= TASK BRIEF =
Report how many lines in the entries below hold the word "White". Your answer is that number alone.

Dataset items
════════════════

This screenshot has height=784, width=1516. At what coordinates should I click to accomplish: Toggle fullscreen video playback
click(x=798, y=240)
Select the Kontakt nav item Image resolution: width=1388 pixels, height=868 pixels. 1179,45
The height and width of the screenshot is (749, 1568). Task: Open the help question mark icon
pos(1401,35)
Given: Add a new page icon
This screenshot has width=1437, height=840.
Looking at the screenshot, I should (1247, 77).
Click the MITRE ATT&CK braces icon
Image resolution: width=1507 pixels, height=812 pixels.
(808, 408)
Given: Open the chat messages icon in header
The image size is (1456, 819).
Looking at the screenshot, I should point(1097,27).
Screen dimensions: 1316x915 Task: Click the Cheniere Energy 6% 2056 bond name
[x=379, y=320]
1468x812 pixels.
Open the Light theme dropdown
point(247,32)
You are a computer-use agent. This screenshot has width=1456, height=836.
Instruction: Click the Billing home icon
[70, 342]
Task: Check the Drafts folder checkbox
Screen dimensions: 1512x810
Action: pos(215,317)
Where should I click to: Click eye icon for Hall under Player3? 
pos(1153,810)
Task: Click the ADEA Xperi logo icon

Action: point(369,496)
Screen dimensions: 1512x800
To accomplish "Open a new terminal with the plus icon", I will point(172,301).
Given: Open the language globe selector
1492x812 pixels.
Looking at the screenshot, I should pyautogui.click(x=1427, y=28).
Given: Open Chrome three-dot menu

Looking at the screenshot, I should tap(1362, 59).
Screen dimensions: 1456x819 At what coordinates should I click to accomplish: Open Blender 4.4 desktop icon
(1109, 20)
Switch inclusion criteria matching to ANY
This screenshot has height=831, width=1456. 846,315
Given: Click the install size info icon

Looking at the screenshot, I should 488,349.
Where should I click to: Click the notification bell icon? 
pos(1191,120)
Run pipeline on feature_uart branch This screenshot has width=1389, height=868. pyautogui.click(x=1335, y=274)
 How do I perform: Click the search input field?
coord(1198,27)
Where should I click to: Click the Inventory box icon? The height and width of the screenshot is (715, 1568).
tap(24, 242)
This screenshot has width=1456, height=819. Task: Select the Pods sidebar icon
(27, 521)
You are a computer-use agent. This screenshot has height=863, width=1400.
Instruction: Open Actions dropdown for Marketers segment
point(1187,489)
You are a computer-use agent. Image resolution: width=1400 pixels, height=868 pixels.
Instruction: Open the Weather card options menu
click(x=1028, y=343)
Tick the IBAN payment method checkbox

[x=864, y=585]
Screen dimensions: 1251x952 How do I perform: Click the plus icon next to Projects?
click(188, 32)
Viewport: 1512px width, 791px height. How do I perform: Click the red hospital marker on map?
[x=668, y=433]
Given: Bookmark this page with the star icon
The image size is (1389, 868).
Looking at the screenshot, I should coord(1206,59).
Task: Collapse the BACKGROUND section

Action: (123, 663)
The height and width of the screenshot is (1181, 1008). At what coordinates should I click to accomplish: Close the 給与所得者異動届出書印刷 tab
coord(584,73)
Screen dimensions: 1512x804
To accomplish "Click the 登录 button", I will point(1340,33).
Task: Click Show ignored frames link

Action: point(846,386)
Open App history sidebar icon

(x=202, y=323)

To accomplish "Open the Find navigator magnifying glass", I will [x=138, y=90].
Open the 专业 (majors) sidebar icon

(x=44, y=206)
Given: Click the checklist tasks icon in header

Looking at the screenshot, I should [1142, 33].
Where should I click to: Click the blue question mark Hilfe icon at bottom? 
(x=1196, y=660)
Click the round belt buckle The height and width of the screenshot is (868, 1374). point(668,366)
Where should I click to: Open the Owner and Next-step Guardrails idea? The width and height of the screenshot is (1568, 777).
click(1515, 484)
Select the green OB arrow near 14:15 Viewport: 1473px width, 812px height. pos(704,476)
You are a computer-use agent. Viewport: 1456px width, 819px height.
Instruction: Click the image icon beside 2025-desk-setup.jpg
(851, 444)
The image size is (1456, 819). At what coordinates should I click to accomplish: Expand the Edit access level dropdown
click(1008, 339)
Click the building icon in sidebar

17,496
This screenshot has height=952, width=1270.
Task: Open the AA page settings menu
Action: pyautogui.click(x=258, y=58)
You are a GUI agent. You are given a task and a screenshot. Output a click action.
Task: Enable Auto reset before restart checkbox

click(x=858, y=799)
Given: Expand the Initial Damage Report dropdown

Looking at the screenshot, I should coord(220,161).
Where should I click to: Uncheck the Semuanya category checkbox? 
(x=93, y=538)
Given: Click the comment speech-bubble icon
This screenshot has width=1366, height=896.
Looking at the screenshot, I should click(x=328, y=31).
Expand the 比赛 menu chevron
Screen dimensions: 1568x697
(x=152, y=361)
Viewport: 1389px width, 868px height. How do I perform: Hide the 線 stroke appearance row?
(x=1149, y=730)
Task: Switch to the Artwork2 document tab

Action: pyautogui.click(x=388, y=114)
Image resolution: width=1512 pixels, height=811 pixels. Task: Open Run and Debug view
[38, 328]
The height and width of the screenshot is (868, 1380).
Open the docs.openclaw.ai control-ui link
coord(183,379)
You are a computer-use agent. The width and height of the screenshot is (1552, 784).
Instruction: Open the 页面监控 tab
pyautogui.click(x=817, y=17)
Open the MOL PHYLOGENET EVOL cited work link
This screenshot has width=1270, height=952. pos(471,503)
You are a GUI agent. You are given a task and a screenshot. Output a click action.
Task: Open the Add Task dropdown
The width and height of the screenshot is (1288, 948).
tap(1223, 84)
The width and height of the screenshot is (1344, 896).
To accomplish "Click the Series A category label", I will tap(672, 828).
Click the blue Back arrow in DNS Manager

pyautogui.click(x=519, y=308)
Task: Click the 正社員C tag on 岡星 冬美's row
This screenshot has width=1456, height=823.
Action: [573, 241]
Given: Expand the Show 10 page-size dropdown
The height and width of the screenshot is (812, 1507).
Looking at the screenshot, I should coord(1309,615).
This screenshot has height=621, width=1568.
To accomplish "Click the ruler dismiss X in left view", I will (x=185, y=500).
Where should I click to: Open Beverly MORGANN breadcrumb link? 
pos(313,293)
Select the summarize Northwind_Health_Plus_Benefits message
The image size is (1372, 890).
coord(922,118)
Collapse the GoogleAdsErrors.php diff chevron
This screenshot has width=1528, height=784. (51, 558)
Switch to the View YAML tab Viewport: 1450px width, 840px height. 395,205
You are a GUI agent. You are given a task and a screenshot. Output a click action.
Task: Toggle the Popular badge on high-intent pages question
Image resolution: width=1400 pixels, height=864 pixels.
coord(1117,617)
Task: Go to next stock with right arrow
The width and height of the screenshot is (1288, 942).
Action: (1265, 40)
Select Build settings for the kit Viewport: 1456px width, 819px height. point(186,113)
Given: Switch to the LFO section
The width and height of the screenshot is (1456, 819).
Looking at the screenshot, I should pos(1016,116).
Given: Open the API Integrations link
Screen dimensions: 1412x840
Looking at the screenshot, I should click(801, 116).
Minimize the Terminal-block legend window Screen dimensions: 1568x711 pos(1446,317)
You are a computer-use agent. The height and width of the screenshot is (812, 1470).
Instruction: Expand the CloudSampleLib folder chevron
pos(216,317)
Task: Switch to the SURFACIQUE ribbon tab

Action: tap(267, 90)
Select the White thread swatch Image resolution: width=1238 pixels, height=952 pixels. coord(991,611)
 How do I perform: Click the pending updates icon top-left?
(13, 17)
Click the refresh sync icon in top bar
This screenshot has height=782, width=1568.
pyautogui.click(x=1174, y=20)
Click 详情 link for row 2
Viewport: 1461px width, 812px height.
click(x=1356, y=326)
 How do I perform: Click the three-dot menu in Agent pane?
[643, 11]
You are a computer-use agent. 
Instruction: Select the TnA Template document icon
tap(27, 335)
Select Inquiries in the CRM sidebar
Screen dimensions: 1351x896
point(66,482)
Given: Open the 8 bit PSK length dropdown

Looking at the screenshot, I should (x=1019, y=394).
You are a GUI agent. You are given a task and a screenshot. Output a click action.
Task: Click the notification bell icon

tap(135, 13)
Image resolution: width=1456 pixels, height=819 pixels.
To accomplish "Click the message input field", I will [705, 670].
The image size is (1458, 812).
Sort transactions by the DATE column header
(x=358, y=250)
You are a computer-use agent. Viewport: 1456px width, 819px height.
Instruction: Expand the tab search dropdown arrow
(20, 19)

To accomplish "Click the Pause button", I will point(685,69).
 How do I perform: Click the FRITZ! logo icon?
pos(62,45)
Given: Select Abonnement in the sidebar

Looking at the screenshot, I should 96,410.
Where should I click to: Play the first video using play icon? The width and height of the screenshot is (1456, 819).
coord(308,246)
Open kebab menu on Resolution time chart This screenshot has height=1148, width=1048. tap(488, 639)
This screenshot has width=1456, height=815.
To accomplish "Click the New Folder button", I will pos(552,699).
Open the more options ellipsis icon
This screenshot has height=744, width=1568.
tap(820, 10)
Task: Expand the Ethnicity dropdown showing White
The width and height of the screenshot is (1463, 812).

════════════════

= EXPECTED OUTPUT =
2